A Hierarchical Deep Reinforcement Learning Framework for 6-DOF UCAV Air-to-Air Combat
Jiajun Chai, Wenzhang Chen, Yuanheng Zhu, Zong-xin Yao, Dongbin Zhao
TL;DR
This work tackles autonomous, continuous-action 6-DOF air combat by proposing a model-free hierarchical RL framework that splits control into an inner-loop flight controller and an outer-loop combat strategy. Both loops are trained with Proximal Policy Optimization, with a reward design that balances tracking accuracy and control smoothness, and a fictitious self-play mechanism that evolves stronger outer-loop strategies over generations. The results show that the RL-based flight controller outperforms PID in tracking tasks, while the self-play–driven outer-loop strategies achieve higher win rates and more efficient maneuvers, illustrating the approach’s effectiveness for complex, high-dimensional, zero-sum settings. The framework offers practical implications for robust UCAV autonomy and suggests pathways for extending to multi-agent and general-sum scenarios in future work.
Abstract
Unmanned combat air vehicle (UCAV) combat is a challenging scenario with continuous action space. In this paper, we propose a general hierarchical framework to resolve the within-vision-range (WVR) air-to-air combat problem under 6 dimensions of degree (6-DOF) dynamics.

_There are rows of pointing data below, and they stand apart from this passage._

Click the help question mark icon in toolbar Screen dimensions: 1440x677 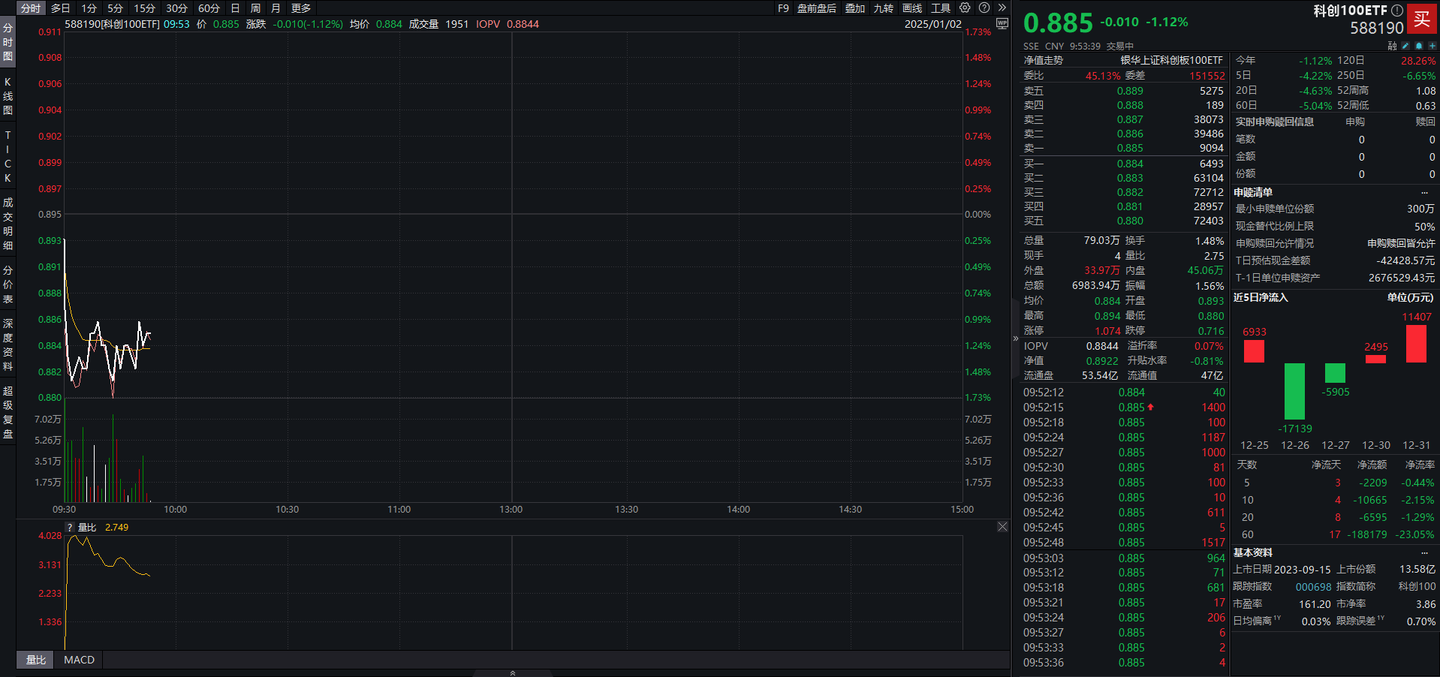tap(984, 8)
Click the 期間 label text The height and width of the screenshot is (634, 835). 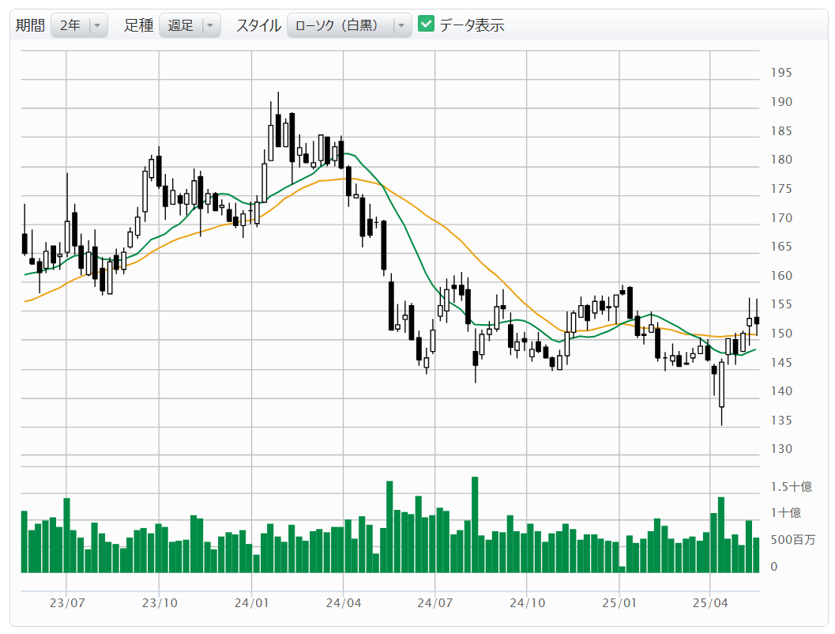tap(31, 25)
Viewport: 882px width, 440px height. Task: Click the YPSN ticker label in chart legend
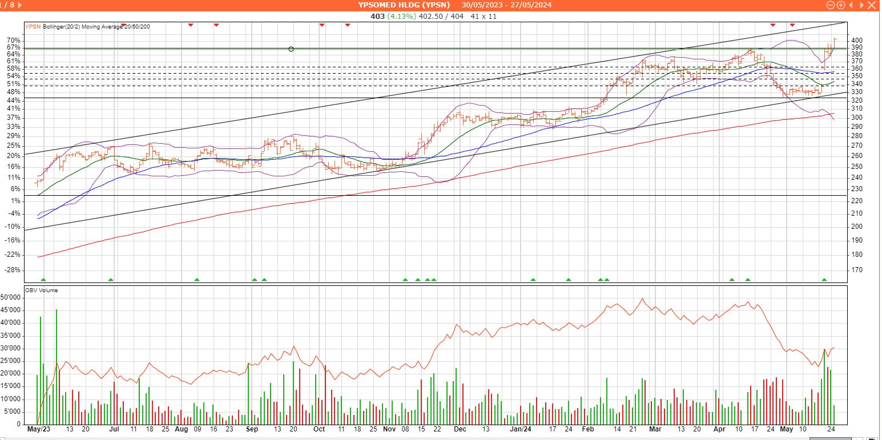(33, 26)
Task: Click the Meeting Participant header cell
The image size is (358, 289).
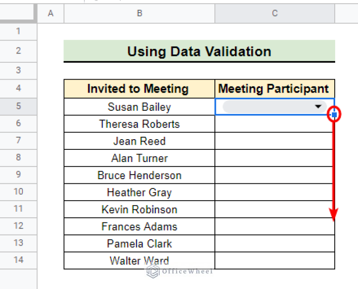Action: (275, 89)
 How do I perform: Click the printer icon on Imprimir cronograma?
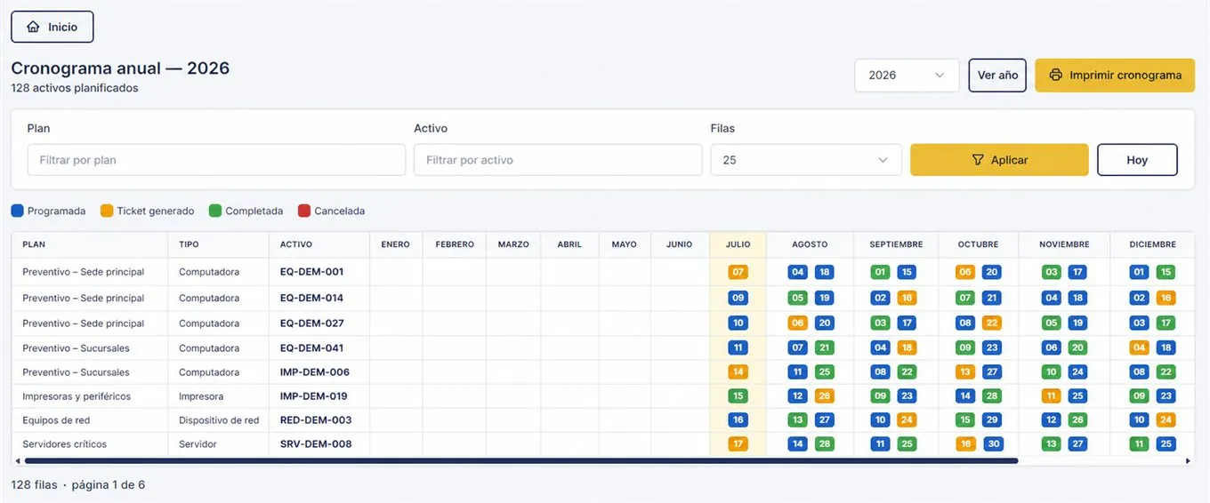[x=1055, y=75]
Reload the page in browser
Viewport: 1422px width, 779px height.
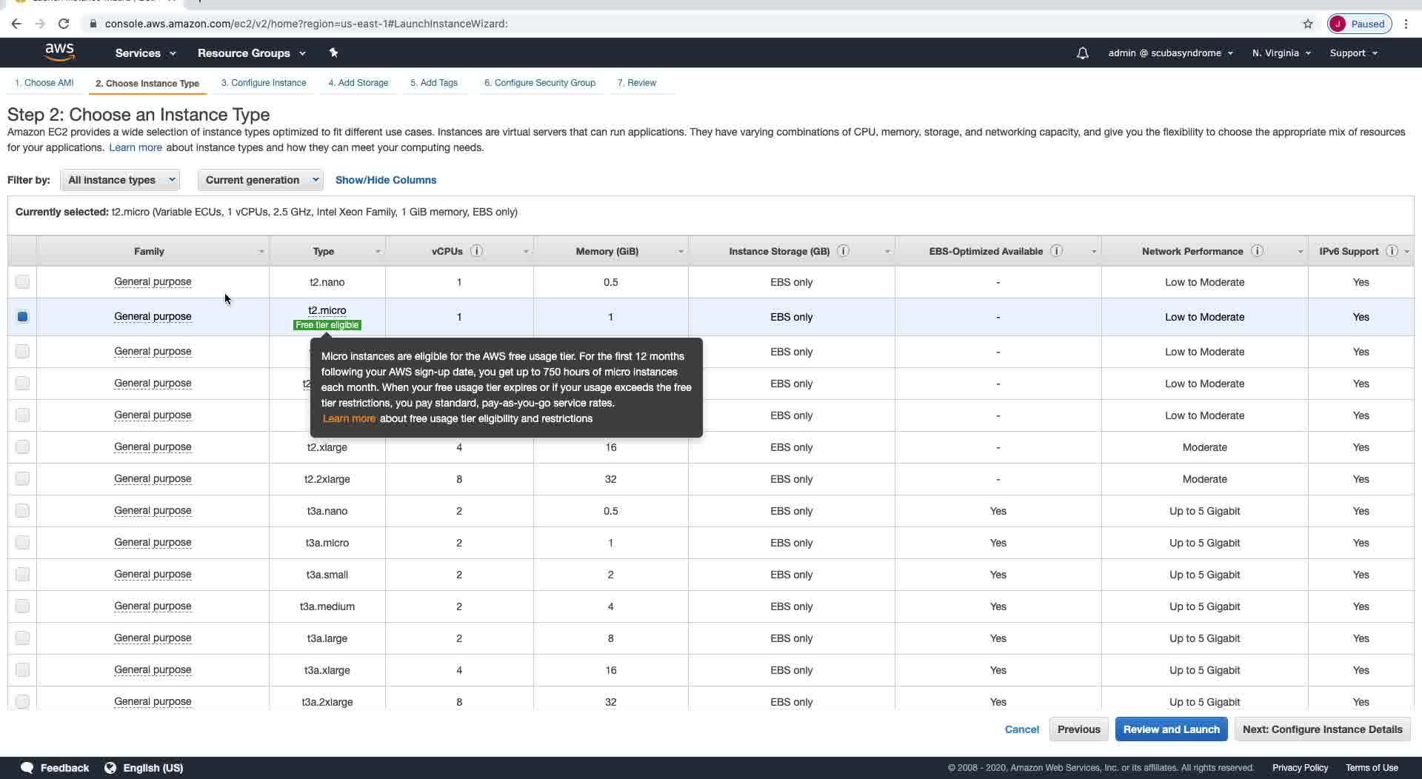64,24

The core idea is to divide the whole decision process into two loops and use reinforcement learning (RL) to solve them separately. The outer loop takes into account the current combat situation and decides the expected macro behavior of the aircraft according to a combat strategy. Then the inner loop tracks the macro behavior with a flight controller by calculating the actual input signals for the aircraft. We design the Markov decision process for both the outer loop strategy and inner loop controller, and train them by proximal policy optimization (PPO) algorithm. For the inner loop controller, we design an effective reward function to accurately track various macro behavior. For the outer loop strategy, we further adopt a fictitious self-play mechanism to improve the combat performance by constantly combating against the historical strategies. Experiment results show that the inner loop controller can achieve better tracking performance than fine-tuned PID controller, and the outer loop strategy can perform complex maneuvers to get higher and higher winning rate, with the generation evolves.